[EXERCISE MATERIAL]
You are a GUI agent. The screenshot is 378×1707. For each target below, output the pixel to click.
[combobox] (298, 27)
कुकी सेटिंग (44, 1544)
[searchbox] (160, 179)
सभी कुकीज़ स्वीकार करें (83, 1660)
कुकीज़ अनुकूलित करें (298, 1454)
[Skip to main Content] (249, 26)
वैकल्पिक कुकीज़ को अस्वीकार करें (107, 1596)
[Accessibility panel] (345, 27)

==

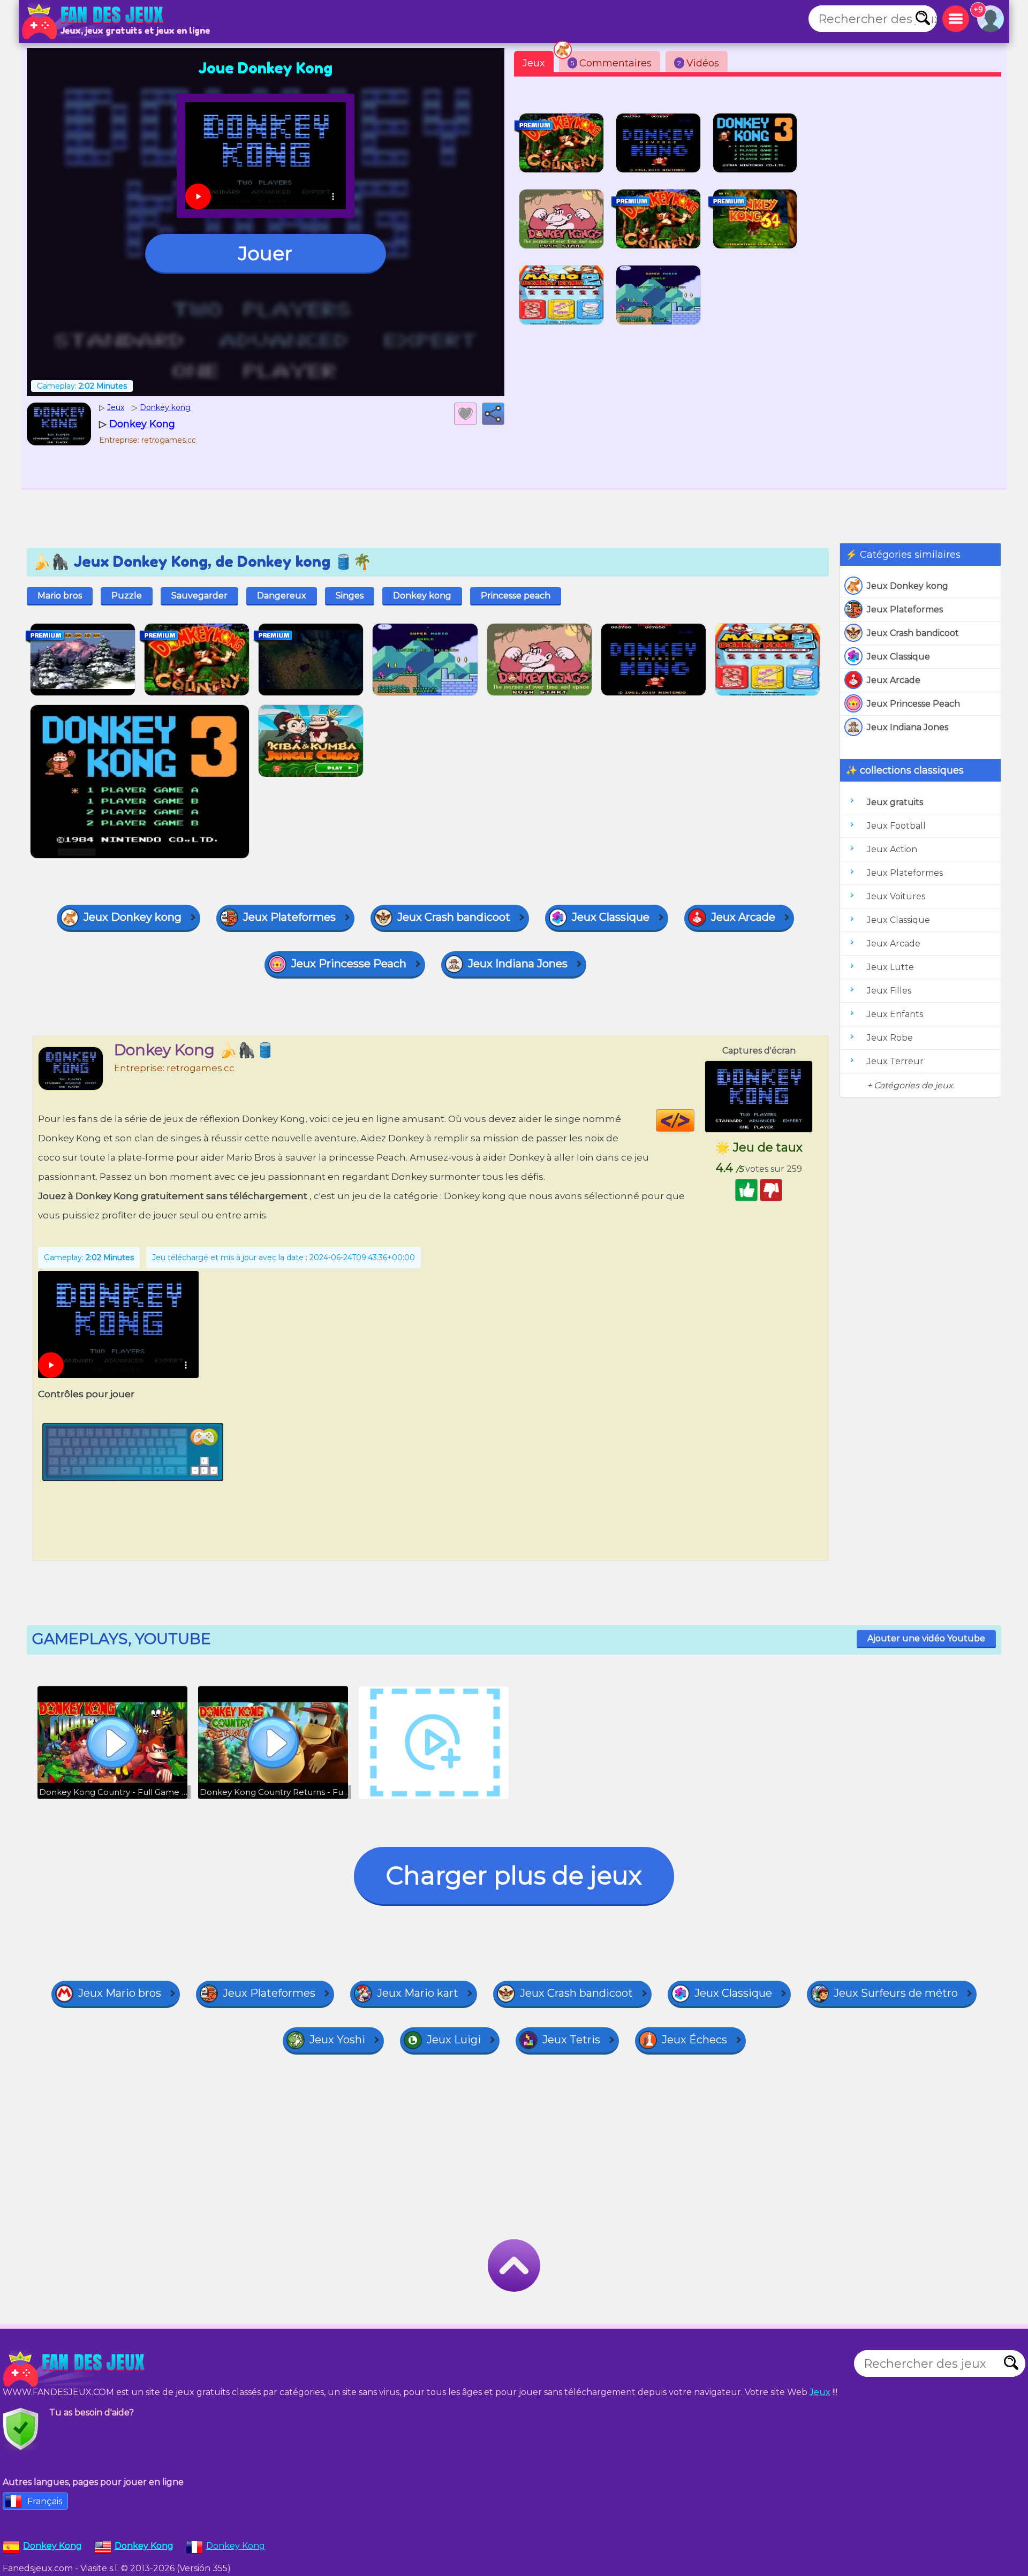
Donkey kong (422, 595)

[WORK REQUIRED]
Please reproduce, exactly as they appear above, the lines from the line containing "[Skip to main Content] (249, 26)" up to and including the line containing "[Accessibility panel] (345, 27)".

[RESPONSE]
[Skip to main Content] (249, 26)
वैकल्पिक कुकीज़ को अस्वीकार करें (107, 1596)
[Accessibility panel] (345, 27)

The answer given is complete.